» Problem
Copy out the records in full, word for word, without pictures.
-- -- --
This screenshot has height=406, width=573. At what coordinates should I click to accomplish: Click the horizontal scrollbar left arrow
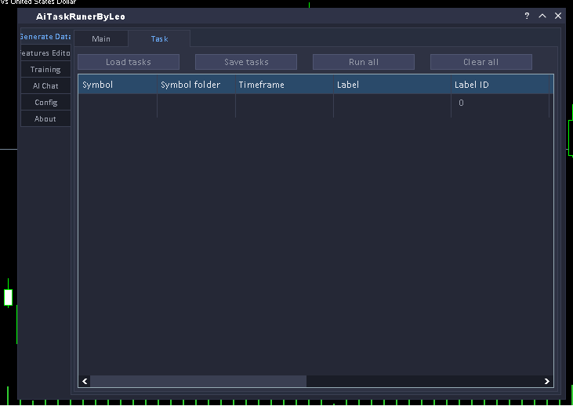(85, 381)
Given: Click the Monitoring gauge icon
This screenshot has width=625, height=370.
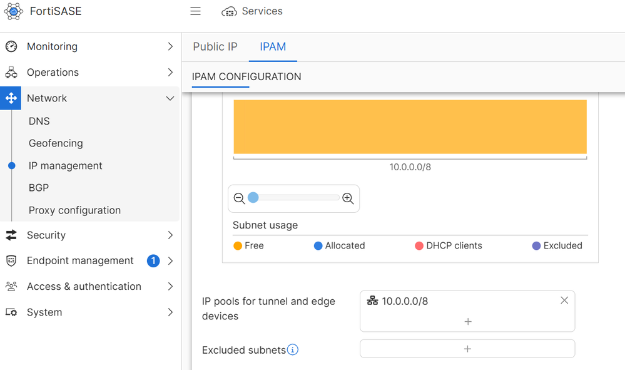Looking at the screenshot, I should (11, 46).
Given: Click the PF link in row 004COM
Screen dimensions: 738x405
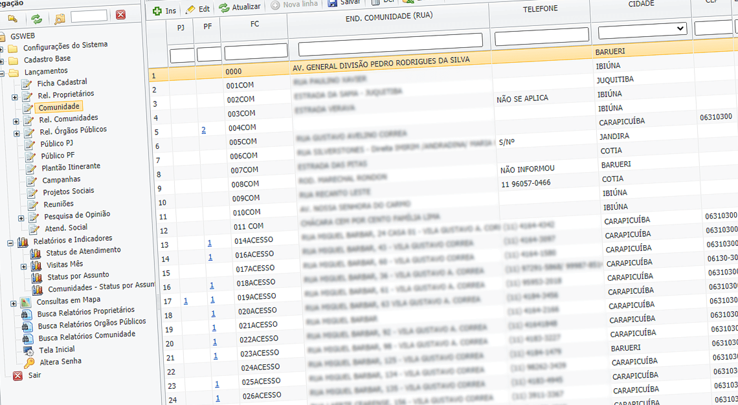Looking at the screenshot, I should 203,130.
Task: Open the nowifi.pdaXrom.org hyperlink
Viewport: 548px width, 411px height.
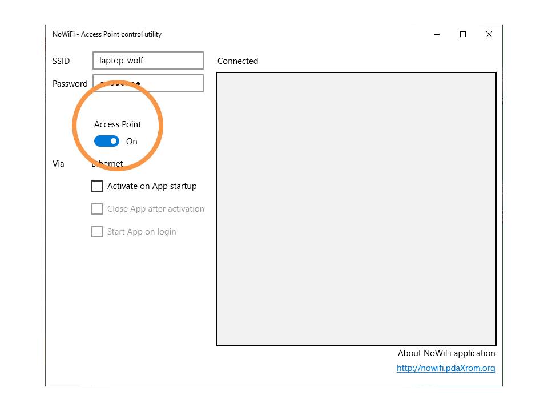Action: (x=446, y=368)
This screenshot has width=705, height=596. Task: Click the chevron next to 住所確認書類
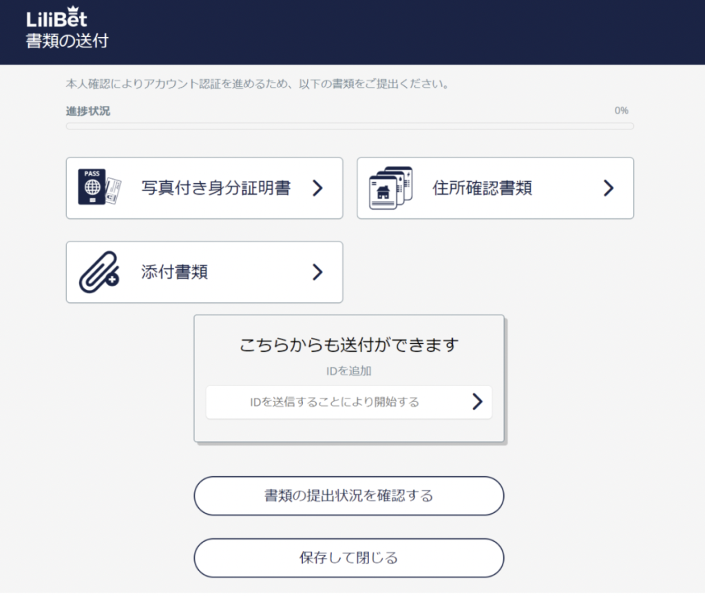click(608, 187)
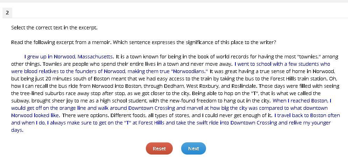Click the instruction "Select the correct text in the excerpt."

coord(54,28)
-- -- --
» Problem solution
This screenshot has height=406, width=573. At what coordinates should I click to accomplish: Click the horizontal scrollbar left arrow
(85, 381)
Given: Click the Monitoring gauge icon
This screenshot has width=625, height=370.
Looking at the screenshot, I should (11, 46).
Given: Click the PF link in row 004COM
Screen dimensions: 738x405
Looking at the screenshot, I should 203,130.
Task: Open the nowifi.pdaXrom.org hyperlink
Viewport: 548px width, 411px height.
Action: (x=446, y=368)
This screenshot has width=705, height=596. Task: Click the chevron next to 住所確認書類
click(608, 187)
Click the instruction "Select the correct text in the excerpt."

coord(54,28)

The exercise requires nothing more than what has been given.